▶ _WHAT YOU SHOULD DO_:
Output, exactly and in full, only the lines from the one containing "The height and width of the screenshot is (377, 268)." to the last line of the data. Pictures should not appear.

▶ _RECORDS SHOWN_:
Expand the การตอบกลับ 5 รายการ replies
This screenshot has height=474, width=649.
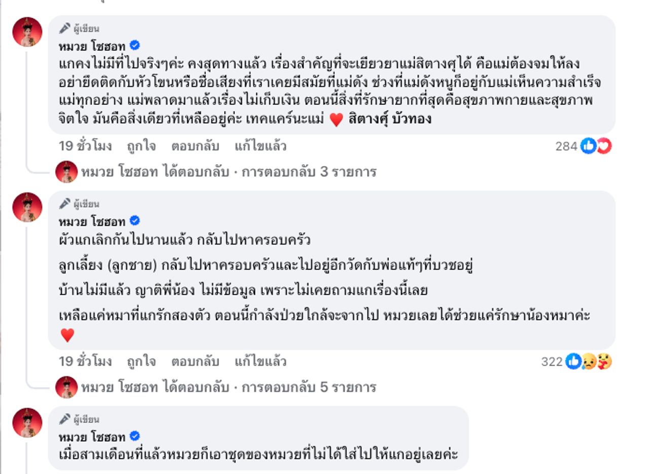(309, 387)

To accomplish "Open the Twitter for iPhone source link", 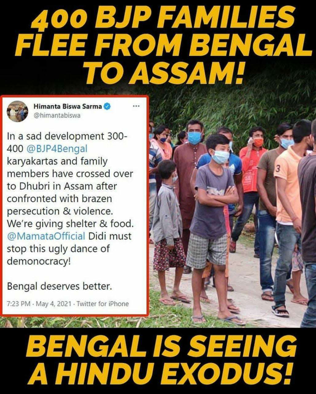I will 103,304.
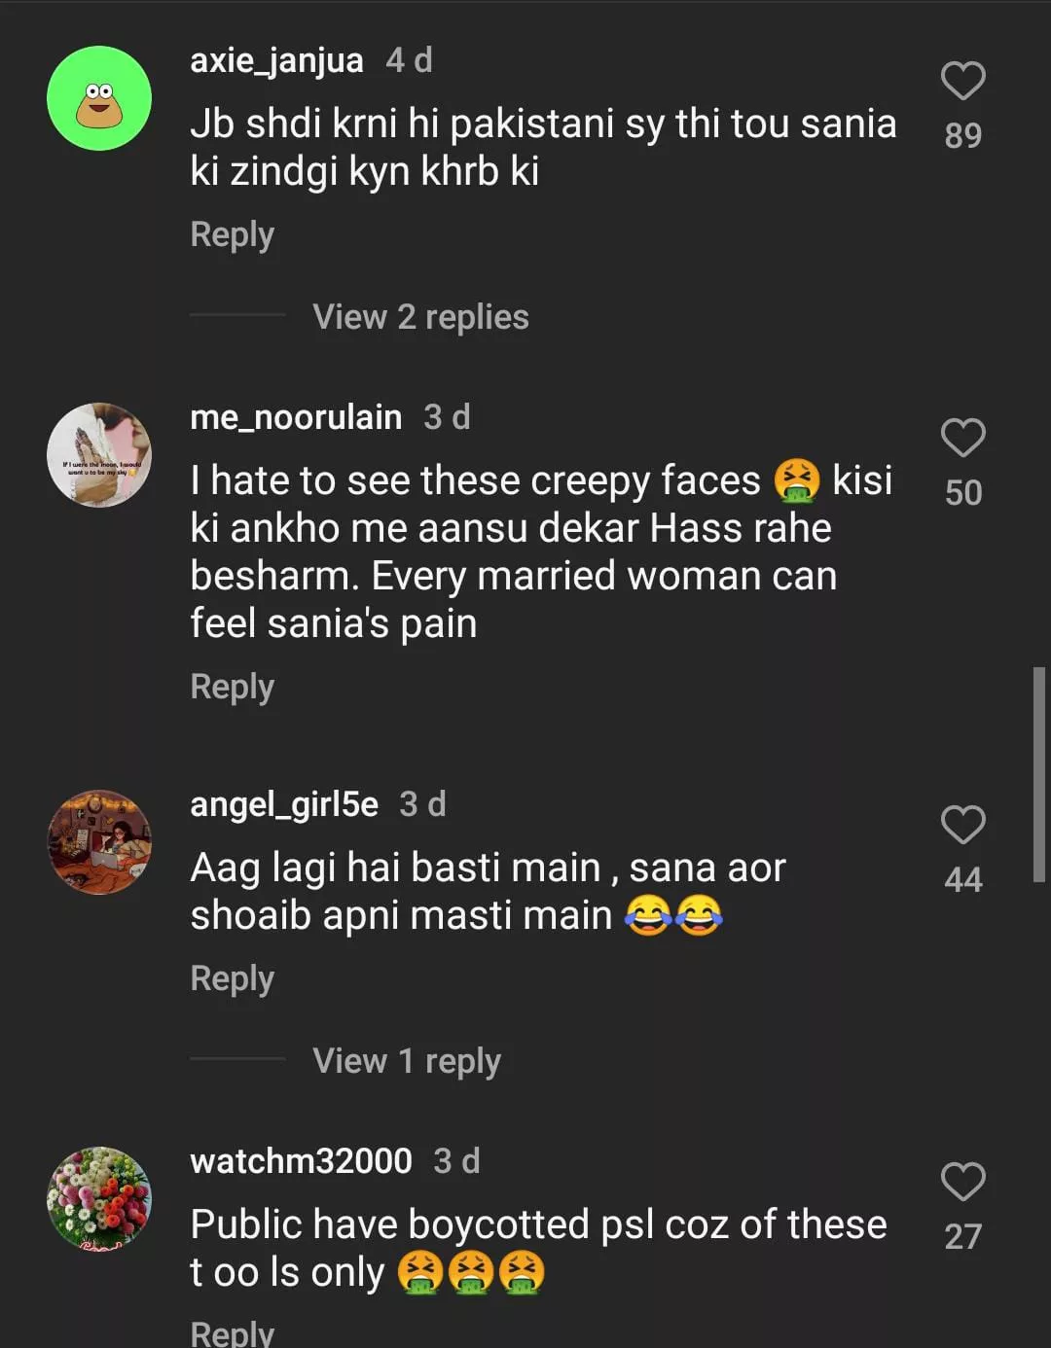Tap the 89 like count on axie_janjua's comment

[x=962, y=135]
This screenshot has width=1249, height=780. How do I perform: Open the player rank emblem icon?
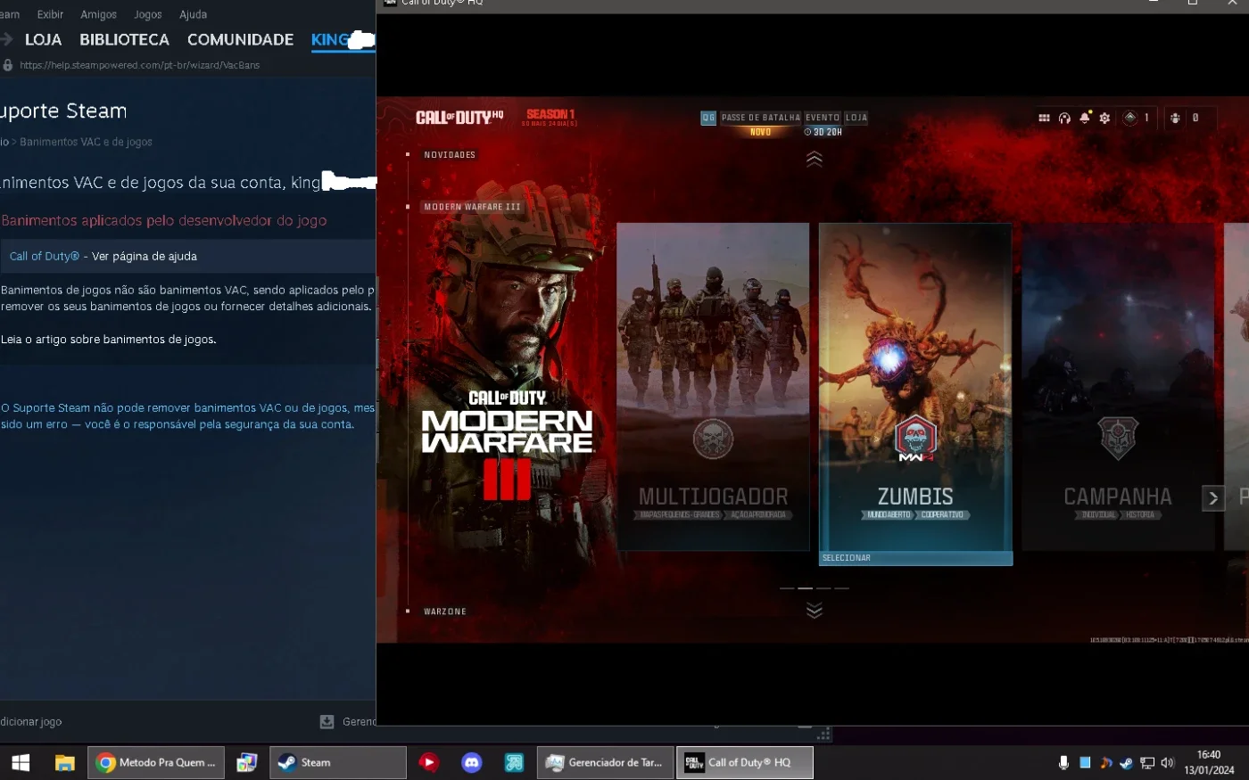tap(1130, 118)
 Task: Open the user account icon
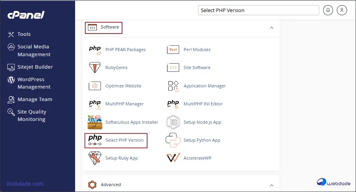click(342, 11)
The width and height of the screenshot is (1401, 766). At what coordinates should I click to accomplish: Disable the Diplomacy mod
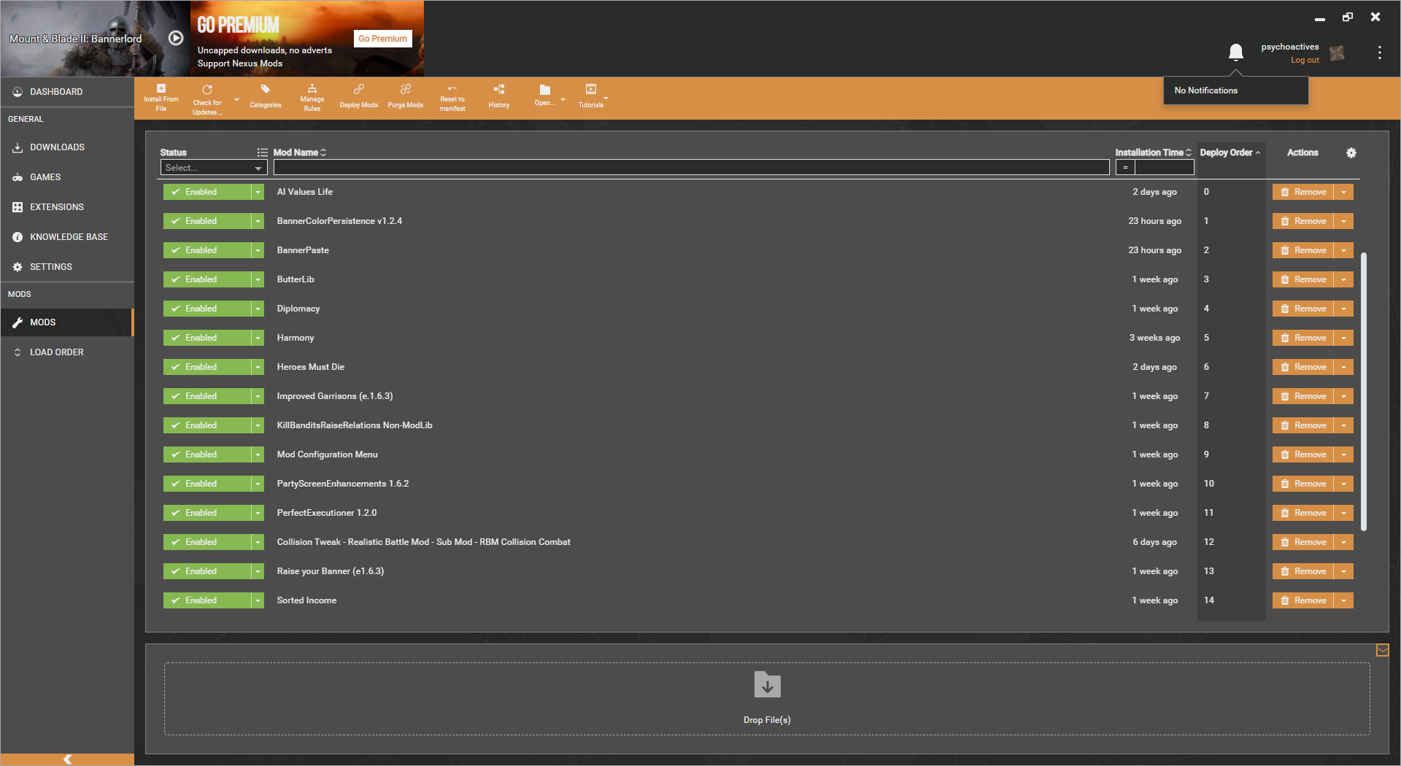pyautogui.click(x=207, y=309)
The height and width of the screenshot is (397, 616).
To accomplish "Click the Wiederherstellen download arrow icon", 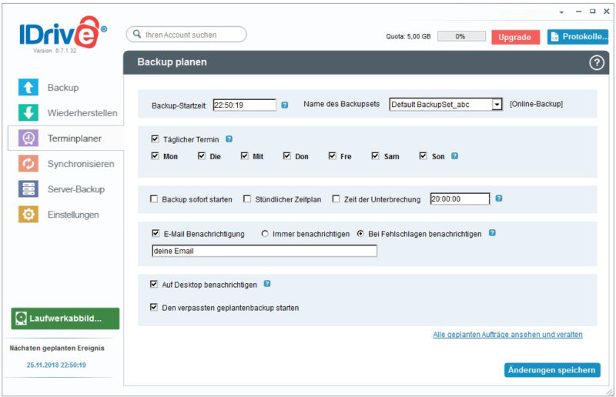I will 28,113.
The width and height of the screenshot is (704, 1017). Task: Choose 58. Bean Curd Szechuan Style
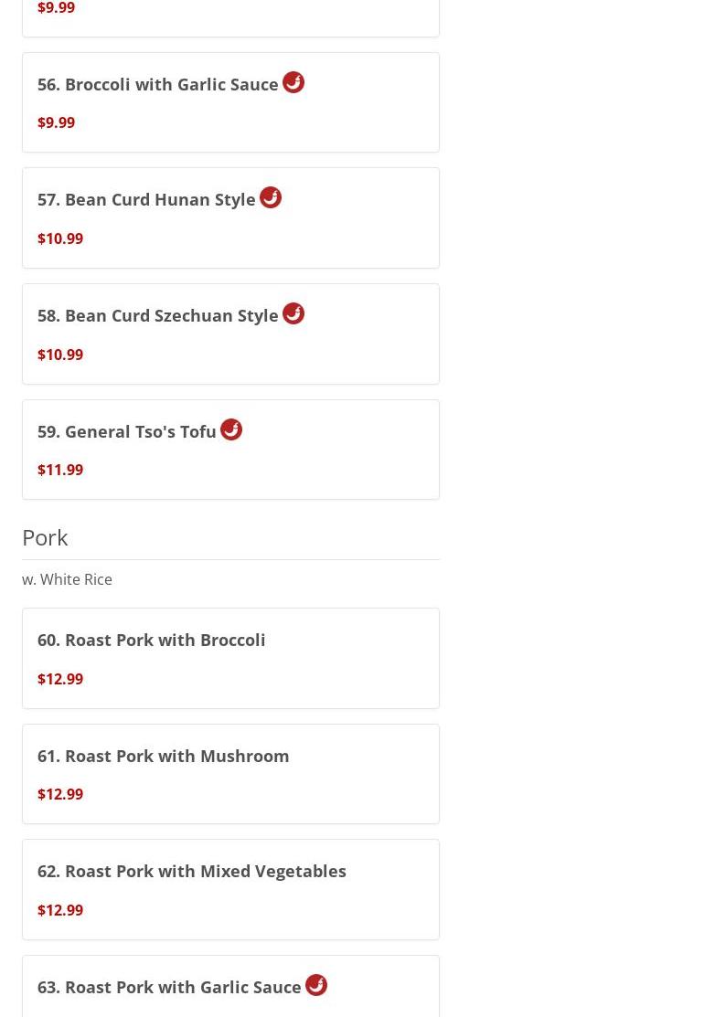(x=230, y=334)
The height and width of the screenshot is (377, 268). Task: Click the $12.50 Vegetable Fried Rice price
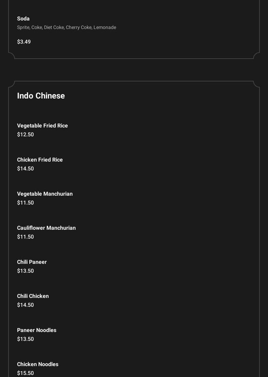[25, 135]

▶ _ANSWER BOX_:
The height and width of the screenshot is (377, 268). Task: Click the $12.50 Vegetable Fried Rice price
[25, 135]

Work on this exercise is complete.